O Relógio (pequeno conto duriense)

O RELÓGIO

Adaptação de acontecimentos verídicos


Nas primeiras décadas do século XX, raros eram os trabalhadores agrícolas das aldeias vinhateiras do Douro que usavam relógio.
O trabalho agrícola no Verão, em determinada zona, era feito essencialmente desde a madrugada, assim que o dia começava a clarear, até às 13 horas e 30 minutos, com uma pequena paragem para almoço, se é que assim se podia chamar aquela pequena refeição.
*
Maria Antónia acabava de chegar à quinta, acompanhada por alguns colegas de trabalho, homens e mulheres, já os esperava um capataz que, logo a resmungar, criticou a atitude mais vagarosa de alguns dos trabalhadores.
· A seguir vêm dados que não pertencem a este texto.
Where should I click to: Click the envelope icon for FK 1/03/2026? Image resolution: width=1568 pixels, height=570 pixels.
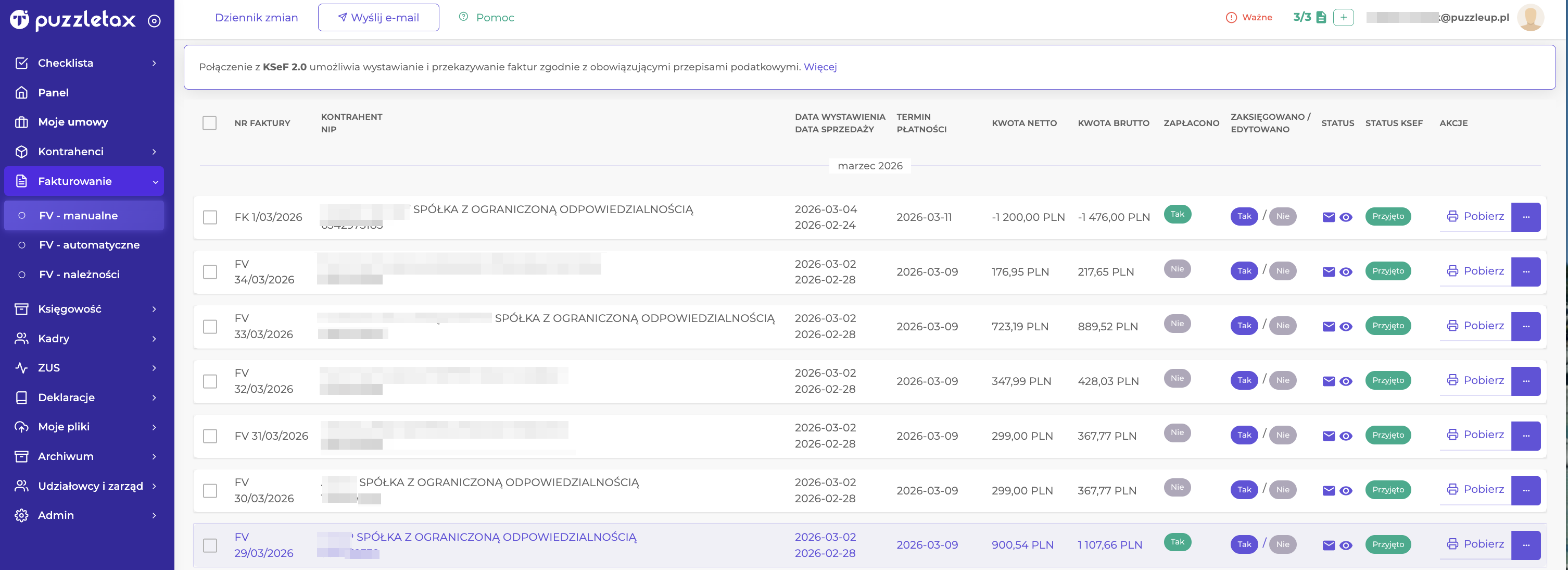coord(1329,217)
Tal como os outros, Antónia fizera já cerca de três quilómetros a pé, de casa até ali.
- Não é por muito madrugar que amanhece mais cedo (diz o Toino Joaquim, um pouco malicioso).
- Hoje vocês vão ver se saímos à hora certa, ou não !... – diz a Antónia em voz alta para os seus colegas – não hão-de brincar mais comigo !
- Não tens “papas na língua”, qualquer dia não te dão trabalho… (Manuel à boca pequena).
- Ela tem sempre trabalho porque faz tanto ou mais que um homem… (Joaquim).
- É pequenina, a Antónia… (Manuel).
- A mulher e a sardinha, querem-se pequenas… (Joaquim de novo).
*
Entregam-se ao trabalho, após mais uma repreensão do capataz.
As horas vão passando e o calor começa a apertar.
Param pouco depois das 10 horas e, enquanto comem um bocado de toucinho ou uma sardinha com pão e vinho, vão conversando.
- Esta água-pé que aqui trazem está cada vez mais envinagrada …(Joaquim).
- Pudera, vinho que vai para vinagre, não arrepia caminho, é como o capataz, está cada vez mais azedo.
Entretanto o Joaquim, desconfiando serem já mais perto das 11 horas do que das 10, como lhes dissera o capataz, faz a sua experiência, improvisando um relógio de sol, com um pau espetado no chão, analisando a direcção da sombra e procurando uma colina conhecida que lhe sirva de referência para saber dum ponto cardeal.
Para ele, são já mais de 11 horas.
Os outros, com receio, tentam disfarçar a experiência, de modo a que o capataz não se aperceba, enquanto que a Antónia, mais para os seus botões do que para os circundantes riposta:
- Eu sei bem que horas são…
- Ná… isto aqui anda moiro na costa (diz o Manuel referindo-se à Antónia).
*
Regressam às enxadas e às outras alfaias com que trabalham.
O sol torna-se agora abrasador, o cansaço, a sede e a fome aumentam.
Os trabalhadores perscrutam insistentemente, a ver se o capataz ou o patrão aparecem para terminarem a jornada de trabalho e regressarem a casa.
Um ou dois começam a murmurar, achando que passa já muito da uma e meia da tarde.
Até que estala a discussão entre o capataz que por ali passa e a Antónia.
O capataz , querendo com um gesto demonstrar que ainda não está na hora, pega na corrente dourada, retira do bolso o seu relógio, olha para ele com toda a calma e informa os trabalhadores:
- É uma hora e um quarto !
De imediato a Antónia avança em direcção ao capataz, coloca a perna direita mais à frente, levanta a saia desse lado e logo se descobre, para espanto de todos, um relógio atado à perna por um fio. A resposta é imediata:
- Só se for no seu (relógio), porque no meu já passa das duas horas !
O capataz, desorientado, manda o pessoal embora, dentro de alguma agitação.
*
No regresso a casa, subindo agora os cerca de três quilómetros sob o sol escaldante, os trabalhadores vão comentando o sucedido e dando vivas à Antónia.
No dia seguinte, ao chegar à quinta, a Antónia é recebida pelo patrão que lhe diz de rompante:
- Vai procurar outro patrão, porque na minha casa não há-de trabalhar mulher que use relógio !
*
A partir desse dia, pelo menos naquela quinta, passou a cumprir-se o horário de trabalho.